Decisions From Experience: A Drift Diffusion Model Analysis of Autonomous Sampling Behavior
Tue-Main hall - Z2b-Poster 2-5710
Presented by: Nicola Schneider
When people interact with their environment, they acquire an understanding of its probabilistic structure through experiences. The premise of the decisions from experience paradigm (Hertwig & Erev, 2009) is that people base their decisions on their experiences. In this study, we offer a psychoeconomic and psychocognitive account for decisions from experience and propose answers to the questions on how one’s probabilistic environment and sample size influence decision-making and how learning is reflected in autonomous sampling behavior.

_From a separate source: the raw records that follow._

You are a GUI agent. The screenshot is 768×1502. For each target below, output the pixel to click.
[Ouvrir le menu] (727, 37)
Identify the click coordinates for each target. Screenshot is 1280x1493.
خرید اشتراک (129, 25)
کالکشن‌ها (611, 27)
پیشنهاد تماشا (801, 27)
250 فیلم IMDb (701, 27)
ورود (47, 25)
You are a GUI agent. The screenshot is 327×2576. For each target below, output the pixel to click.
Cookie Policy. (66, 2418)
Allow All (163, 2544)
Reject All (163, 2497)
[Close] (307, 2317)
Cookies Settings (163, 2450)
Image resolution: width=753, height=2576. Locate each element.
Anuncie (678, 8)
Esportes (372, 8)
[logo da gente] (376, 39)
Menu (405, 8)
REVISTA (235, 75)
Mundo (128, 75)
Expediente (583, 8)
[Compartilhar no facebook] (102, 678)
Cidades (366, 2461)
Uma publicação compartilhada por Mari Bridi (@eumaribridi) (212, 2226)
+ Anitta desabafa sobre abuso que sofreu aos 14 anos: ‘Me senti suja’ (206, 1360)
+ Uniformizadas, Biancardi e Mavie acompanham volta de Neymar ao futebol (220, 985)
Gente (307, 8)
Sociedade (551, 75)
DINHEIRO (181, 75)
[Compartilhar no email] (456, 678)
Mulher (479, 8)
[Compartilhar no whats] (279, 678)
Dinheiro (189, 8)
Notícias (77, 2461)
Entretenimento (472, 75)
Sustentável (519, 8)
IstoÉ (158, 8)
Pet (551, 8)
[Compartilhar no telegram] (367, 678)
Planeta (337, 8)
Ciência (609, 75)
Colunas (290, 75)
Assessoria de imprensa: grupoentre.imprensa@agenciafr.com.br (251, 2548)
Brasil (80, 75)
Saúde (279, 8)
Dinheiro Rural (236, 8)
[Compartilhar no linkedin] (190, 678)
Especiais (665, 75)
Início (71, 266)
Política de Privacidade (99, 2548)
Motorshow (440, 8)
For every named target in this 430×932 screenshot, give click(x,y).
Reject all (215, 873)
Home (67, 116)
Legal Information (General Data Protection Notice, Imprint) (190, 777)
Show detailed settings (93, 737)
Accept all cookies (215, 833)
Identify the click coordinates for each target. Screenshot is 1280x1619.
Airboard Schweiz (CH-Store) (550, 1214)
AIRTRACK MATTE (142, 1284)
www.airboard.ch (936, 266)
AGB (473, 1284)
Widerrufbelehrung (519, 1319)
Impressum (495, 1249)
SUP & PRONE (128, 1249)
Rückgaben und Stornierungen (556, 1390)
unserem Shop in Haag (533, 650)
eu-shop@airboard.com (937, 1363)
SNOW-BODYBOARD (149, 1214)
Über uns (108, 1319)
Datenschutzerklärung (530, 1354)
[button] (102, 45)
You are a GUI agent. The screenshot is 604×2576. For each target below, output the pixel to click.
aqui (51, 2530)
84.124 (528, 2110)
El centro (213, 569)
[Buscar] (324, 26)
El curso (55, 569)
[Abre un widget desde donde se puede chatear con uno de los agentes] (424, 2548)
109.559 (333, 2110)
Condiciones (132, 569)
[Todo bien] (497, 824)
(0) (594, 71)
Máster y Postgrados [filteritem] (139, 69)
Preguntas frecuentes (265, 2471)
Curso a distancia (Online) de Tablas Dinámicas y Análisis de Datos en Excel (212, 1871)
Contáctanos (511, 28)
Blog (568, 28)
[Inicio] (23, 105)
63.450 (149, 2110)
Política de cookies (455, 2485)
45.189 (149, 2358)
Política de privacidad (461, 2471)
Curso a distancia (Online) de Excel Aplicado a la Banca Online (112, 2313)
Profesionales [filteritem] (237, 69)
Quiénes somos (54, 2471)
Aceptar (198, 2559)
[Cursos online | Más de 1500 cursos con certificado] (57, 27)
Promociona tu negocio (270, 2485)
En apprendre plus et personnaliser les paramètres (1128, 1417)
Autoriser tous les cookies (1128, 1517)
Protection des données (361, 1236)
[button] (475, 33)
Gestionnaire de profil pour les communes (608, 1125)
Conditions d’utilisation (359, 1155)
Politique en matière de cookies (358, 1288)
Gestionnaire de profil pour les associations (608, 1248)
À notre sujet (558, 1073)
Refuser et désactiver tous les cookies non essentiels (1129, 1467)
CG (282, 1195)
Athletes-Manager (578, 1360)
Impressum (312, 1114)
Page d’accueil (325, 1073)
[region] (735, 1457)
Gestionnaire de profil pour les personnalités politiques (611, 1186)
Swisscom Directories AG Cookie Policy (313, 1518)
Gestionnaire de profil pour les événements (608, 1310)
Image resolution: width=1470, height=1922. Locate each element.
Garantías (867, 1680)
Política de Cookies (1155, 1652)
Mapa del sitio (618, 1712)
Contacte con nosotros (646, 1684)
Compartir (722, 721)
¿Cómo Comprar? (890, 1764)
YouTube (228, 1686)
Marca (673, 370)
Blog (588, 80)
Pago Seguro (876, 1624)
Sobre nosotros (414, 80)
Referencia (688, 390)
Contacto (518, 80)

We presented N = 60 participants with an adaptation of the sampling protocol and conducted choice and reaction time (RT) analyses including a drift diffusion modulation (DDM). Regarding the psychoeconomic choice analysis, the ambiguity of one’s environment holds a greater influence on the accuracy of one’s decision-making than the quantity of one’s experiences. Furthermore, with cumulating experiences, people’s proximal perception converges with their distal environment and people tend to base their choices on their experiences. Regarding the psychocognitive RTs analysis, we observe a decline of RTs throughout a sampling phase and qualitative differences between a decision to continue sampling and the decision to stop sampling. These can be explained by variations in cognitive parameters of the DDM between the beginning and end of a sampling phase. People seem to exhibit a general bias toward exploring their environment and maintaining their autonomy, a decrease in the amount of evidence to be accumulated, and differences in evidence accumulation itself. Investigating learning in autonomous sampling behavior through DDMs seems to be a promising path for future research.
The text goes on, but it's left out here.